Why: full reproducibility needs three things pinned together — the data version (DVC), the code version (Git), and the parameters (logged to MLflow) — so anyone can recreate a result exactly. When: capture all three on every run; missing any one breaks reproducibility. Where: a DVC pipeline wires data and code into named stages, while MLflow records the run.
REPRODUCIBLE RUN = pinned DATA + pinned CODE + pinned PARAMS
DVC -> data version (dataset hash) + pipeline stages
Git -> code version (commit SHA)
MLflow -> params, metrics, and the resulting model
Record all three and any run recreates exactly. Miss one and it won't.Why: a DVC pipeline (dvc.yaml) declares each stage’s command, its dependencies (data + code), and its outputs — turning an ad-hoc script into a tracked DAG. When: define stages for prepare → train → evaluate so the whole flow is one reproducible unit. Where: DVC hashes the dependencies, so it knows exactly what changed.

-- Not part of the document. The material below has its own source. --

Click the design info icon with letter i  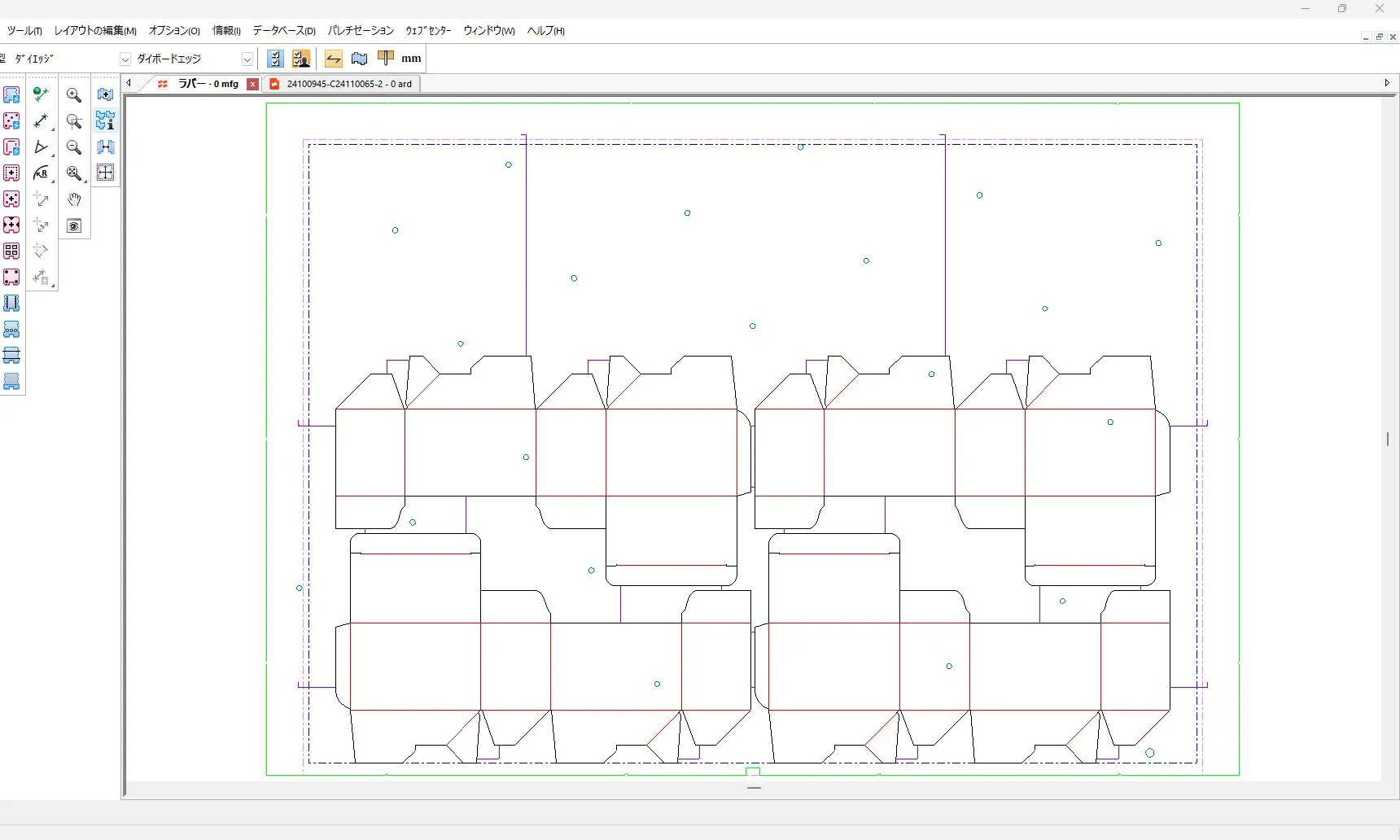[105, 121]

# Add a stage: name, dependencies (-d), outputs (-o), and the command.
dvc stage add -n prepare \
-d src/prepare.py -d data/raw.csv \
-o data/prepared.csv \
python src/prepare.py
dvc stage add -n train \
-d src/train.py -d data/prepared.csv \
-o models/model.pkl \
python src/train.py
# This writes dvc.yaml — commit it to git.Why: dvc repro runs the pipeline but only re-executes stages whose data or code actually changed — so re-running is cheap and deterministic, the same idea as build caching. When: run it after any change; unchanged upstream stages are skipped. Where: this is what makes iterating on a large pipeline fast and reproducible at once.
dvc repro # runs only the stages whose deps changed; skips the rest
# Changed only train.py? prepare is skipped, train + downstream re-run.
git add dvc.yaml dvc.lock && git commit -m "Update training stage"
dvc push # push the new data/model outputs to the remote
# dvc.lock records the exact hashes -> the run is fully reproducible.